I would like to extract the filename with the .jpg extension.
What is the best approach for this?

Hi there,

You could use raw regexps and do it yourself, but you should probably
use an HTML parser to extract HTML data. :wink:

A nice HTML parser is Hpricot [1], but it requires an extension (you
cen get it very easily via gems, see the link below).
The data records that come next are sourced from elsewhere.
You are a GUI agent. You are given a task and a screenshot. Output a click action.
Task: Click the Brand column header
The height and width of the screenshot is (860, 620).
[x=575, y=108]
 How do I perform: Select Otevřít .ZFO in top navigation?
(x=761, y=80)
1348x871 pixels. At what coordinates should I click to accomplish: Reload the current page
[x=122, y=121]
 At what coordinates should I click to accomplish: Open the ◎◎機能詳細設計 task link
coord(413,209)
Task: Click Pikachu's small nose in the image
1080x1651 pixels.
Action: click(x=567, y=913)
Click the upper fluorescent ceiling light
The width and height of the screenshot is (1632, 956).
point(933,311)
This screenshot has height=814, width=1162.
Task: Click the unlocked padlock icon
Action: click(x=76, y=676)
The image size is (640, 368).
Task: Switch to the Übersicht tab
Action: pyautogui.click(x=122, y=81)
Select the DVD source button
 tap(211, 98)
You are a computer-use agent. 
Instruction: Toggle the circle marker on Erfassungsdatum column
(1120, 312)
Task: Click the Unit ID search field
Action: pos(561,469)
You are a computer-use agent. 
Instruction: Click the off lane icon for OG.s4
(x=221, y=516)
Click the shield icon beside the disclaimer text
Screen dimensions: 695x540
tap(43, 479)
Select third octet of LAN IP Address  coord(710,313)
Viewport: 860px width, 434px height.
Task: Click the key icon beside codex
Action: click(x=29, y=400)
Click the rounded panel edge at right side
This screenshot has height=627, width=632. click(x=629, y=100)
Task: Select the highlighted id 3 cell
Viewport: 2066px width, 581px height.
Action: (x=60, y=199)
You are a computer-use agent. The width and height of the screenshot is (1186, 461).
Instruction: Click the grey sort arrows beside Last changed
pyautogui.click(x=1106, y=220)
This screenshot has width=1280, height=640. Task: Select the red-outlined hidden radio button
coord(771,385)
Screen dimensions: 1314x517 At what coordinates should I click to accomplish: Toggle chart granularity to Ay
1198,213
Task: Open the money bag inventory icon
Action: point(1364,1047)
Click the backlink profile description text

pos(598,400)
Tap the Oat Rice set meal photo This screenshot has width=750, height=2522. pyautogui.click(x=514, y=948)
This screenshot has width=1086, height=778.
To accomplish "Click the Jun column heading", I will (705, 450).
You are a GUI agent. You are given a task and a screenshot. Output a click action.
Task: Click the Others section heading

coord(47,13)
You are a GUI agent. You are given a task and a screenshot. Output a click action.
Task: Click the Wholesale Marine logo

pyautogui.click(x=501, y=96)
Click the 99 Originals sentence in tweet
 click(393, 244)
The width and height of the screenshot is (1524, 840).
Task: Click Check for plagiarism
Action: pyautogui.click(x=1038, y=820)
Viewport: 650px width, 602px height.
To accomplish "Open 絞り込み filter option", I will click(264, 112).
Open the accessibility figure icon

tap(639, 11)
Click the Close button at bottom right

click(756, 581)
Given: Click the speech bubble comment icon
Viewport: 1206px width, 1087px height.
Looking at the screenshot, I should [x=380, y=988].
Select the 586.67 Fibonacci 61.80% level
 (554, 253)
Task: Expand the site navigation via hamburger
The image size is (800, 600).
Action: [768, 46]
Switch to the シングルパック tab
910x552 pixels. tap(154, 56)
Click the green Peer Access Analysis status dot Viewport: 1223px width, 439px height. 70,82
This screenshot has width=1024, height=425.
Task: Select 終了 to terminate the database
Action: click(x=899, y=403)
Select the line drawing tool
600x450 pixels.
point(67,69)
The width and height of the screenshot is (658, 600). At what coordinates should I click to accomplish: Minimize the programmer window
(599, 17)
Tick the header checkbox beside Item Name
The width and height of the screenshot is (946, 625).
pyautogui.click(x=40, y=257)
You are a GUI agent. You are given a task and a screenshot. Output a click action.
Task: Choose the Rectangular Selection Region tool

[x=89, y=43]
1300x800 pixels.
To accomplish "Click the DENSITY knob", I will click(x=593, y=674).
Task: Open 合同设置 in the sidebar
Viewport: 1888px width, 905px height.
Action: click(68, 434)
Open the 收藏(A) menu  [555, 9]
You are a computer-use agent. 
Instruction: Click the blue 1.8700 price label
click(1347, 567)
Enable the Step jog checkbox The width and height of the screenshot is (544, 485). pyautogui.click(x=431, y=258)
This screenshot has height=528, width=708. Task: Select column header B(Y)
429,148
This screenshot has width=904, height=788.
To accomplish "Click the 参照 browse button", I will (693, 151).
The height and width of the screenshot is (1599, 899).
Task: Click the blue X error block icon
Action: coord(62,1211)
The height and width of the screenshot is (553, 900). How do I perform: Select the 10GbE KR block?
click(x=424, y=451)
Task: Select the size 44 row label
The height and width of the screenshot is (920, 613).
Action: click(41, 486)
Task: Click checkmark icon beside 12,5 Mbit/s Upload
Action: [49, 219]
It is very easy
to use, and it’s fast.

Using Hpricot, you can do something like this:

require ‘hpricot’
require ‘open-uri’
soc = open(‘http://utopia.utexas.edu/maps/ireland.html’)
doc = Hpricot(soc)
soc.close
doc.search(’//a’).each { |elem|
href = elem.attributes[‘href’]
if not href.nil? and
[’.jpg’, ‘.jpeg’].include?(File.extname(href))
puts href
end
}

Note that you can also use the built-in REXML parser [2], and do
something like:

require ‘rexml/document’
require ‘open-uri’
include REXML
soc = open(‘http://utopia.utexas.edu/maps/ireland.html’)
doc = Document.new(soc)
soc.close
doc.elements.each(’//a’) { |elem|
href = elem.attributes[‘href’]
if not href.nil? and
[’.jpg’, ‘.jpeg’].include?(File.extname(href))
puts href
end
}

[1] http://code.whytheluckystiff.net/hpricot/
[2] http://www.germane-software.com/software/rexml/docs/tutorial.html

Regards,
Jordan

x1 wrote:

I’m sure someone will have a better way of doing this… but…
Assuming it has

imgs = []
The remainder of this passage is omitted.